[Entries on where items appear]
--*--
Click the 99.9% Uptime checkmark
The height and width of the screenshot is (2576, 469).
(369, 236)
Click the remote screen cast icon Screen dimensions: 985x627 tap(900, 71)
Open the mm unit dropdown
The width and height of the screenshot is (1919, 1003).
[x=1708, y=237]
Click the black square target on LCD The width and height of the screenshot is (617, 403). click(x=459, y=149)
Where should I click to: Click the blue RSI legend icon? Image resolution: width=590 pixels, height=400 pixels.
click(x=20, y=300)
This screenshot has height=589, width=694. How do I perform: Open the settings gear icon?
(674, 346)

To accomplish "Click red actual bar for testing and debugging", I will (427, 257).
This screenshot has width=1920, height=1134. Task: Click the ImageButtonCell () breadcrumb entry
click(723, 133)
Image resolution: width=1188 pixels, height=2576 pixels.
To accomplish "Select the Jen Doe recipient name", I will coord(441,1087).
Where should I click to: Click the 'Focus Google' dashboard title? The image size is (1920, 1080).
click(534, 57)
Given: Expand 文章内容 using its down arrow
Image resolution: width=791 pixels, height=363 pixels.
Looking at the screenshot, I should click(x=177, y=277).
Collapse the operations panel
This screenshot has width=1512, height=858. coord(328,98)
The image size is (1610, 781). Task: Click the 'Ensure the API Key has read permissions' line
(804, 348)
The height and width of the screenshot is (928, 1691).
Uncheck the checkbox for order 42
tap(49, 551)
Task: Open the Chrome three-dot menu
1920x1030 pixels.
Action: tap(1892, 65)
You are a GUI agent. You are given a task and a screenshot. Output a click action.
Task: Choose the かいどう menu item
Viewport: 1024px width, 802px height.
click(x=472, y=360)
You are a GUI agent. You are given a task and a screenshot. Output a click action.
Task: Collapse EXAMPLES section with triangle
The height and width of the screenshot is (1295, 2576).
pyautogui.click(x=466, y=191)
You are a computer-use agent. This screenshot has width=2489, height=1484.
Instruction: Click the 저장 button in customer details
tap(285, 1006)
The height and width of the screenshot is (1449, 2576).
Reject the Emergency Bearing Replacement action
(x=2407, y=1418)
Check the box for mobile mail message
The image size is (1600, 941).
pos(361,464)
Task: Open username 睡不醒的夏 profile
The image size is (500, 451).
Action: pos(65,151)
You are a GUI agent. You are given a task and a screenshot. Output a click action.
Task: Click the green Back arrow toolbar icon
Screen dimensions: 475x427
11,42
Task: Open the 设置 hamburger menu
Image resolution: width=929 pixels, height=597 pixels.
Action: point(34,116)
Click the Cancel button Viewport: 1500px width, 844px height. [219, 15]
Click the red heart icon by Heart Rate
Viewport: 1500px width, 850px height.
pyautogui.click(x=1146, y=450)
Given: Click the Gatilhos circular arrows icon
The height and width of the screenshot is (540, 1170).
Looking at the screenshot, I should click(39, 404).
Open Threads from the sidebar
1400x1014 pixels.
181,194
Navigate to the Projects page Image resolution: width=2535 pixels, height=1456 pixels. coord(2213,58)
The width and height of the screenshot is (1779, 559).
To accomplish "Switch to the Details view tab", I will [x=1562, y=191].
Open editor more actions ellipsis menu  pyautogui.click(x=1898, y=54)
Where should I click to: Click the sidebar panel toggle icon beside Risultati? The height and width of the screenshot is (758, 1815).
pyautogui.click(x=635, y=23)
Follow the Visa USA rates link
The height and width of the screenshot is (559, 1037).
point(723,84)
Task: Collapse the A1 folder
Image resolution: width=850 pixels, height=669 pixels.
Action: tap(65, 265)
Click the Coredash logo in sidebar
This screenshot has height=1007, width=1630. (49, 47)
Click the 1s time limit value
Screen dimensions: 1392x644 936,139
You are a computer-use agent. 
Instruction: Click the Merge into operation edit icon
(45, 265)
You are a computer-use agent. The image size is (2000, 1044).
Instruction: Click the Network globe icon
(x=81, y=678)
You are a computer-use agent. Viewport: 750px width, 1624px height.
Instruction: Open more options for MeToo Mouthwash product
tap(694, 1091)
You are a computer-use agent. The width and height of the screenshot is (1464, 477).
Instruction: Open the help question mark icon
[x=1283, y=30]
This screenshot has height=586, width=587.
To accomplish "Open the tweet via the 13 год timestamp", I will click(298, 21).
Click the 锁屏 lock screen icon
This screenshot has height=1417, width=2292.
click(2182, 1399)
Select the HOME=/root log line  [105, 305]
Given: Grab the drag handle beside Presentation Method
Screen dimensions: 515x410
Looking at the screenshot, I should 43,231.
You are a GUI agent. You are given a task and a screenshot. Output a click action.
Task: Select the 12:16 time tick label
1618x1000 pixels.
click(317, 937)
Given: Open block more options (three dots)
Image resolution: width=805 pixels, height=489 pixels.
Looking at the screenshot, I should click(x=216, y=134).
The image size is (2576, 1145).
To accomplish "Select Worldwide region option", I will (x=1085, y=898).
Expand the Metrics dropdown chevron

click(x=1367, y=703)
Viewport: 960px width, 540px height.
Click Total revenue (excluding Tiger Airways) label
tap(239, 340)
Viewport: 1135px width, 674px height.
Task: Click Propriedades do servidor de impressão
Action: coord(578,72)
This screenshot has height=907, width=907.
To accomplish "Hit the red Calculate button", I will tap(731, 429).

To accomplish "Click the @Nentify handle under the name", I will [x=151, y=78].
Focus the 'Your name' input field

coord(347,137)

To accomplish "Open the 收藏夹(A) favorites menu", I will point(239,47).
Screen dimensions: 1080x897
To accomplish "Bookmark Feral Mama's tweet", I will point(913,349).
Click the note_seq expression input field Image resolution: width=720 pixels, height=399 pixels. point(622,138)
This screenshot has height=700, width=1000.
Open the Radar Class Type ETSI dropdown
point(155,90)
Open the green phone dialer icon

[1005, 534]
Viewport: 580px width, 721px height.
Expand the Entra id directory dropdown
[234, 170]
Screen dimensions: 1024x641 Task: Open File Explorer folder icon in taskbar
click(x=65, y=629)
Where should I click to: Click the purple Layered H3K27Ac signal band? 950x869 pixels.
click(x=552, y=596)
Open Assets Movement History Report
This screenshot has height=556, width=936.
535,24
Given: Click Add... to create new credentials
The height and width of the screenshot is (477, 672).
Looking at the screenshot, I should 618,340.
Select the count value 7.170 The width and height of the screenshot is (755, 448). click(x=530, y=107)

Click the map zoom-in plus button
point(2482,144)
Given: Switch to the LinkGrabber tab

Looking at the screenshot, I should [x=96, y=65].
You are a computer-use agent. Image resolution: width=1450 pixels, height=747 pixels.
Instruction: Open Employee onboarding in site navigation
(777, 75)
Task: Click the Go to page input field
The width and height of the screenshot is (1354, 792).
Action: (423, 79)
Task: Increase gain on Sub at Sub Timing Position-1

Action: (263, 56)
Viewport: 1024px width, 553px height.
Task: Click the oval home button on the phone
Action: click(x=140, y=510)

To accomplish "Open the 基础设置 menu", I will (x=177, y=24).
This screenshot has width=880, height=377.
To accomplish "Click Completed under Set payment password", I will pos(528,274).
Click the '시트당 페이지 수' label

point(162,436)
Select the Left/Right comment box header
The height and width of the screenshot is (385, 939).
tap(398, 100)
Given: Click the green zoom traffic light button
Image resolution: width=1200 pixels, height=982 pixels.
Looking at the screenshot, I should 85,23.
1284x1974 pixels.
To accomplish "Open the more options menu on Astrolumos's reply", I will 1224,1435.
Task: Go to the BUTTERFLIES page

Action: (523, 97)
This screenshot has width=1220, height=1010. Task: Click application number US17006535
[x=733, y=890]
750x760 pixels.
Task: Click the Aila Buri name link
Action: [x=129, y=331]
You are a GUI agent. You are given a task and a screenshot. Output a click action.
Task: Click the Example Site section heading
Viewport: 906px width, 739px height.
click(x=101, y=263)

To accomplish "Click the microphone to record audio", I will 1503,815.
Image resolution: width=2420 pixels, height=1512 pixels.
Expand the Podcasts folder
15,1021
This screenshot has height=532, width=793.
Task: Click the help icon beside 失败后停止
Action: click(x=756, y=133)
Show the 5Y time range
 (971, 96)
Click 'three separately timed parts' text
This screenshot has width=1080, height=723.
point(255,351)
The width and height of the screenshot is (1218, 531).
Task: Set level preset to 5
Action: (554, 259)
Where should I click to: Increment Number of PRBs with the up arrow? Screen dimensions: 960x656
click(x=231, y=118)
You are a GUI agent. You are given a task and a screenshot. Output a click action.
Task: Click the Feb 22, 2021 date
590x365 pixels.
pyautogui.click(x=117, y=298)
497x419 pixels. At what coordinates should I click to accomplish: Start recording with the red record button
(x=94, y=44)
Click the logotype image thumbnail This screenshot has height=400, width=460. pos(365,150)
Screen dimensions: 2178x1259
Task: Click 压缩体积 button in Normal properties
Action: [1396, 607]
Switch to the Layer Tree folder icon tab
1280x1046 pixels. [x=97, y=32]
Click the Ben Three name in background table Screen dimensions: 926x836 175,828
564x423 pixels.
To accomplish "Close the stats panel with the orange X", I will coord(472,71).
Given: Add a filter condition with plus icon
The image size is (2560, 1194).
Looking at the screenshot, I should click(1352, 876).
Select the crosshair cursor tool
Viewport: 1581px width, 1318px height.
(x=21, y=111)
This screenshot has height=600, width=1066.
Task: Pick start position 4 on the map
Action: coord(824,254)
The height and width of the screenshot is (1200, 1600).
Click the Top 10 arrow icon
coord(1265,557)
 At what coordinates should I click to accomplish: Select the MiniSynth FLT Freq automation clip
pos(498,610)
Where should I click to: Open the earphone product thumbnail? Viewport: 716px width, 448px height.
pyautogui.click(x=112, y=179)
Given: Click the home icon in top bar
--*--
▶ _TASK STATEMENT_:
Copy the lines of the material above word for word, starting at the line that contains "Check the box for mobile mail message" and ending at the line that contains "Action: tap(65, 265)".

▶ _THE SOLUTION_:
Check the box for mobile mail message
The image size is (1600, 941).
pos(361,464)
Task: Open username 睡不醒的夏 profile
The image size is (500, 451).
Action: pos(65,151)
You are a GUI agent. You are given a task and a screenshot. Output a click action.
Task: Click the green Back arrow toolbar icon
Screen dimensions: 475x427
11,42
Task: Open the 设置 hamburger menu
Image resolution: width=929 pixels, height=597 pixels.
Action: point(34,116)
Click the Cancel button Viewport: 1500px width, 844px height. [219, 15]
Click the red heart icon by Heart Rate
Viewport: 1500px width, 850px height.
pyautogui.click(x=1146, y=450)
Given: Click the Gatilhos circular arrows icon
The height and width of the screenshot is (540, 1170).
Looking at the screenshot, I should click(39, 404).
Open Threads from the sidebar
1400x1014 pixels.
181,194
Navigate to the Projects page Image resolution: width=2535 pixels, height=1456 pixels. coord(2213,58)
The width and height of the screenshot is (1779, 559).
To accomplish "Switch to the Details view tab", I will [x=1562, y=191].
Open editor more actions ellipsis menu  pyautogui.click(x=1898, y=54)
Where should I click to: Click the sidebar panel toggle icon beside Risultati? The height and width of the screenshot is (758, 1815).
pyautogui.click(x=635, y=23)
Follow the Visa USA rates link
The height and width of the screenshot is (559, 1037).
point(723,84)
Task: Collapse the A1 folder
Image resolution: width=850 pixels, height=669 pixels.
Action: tap(65, 265)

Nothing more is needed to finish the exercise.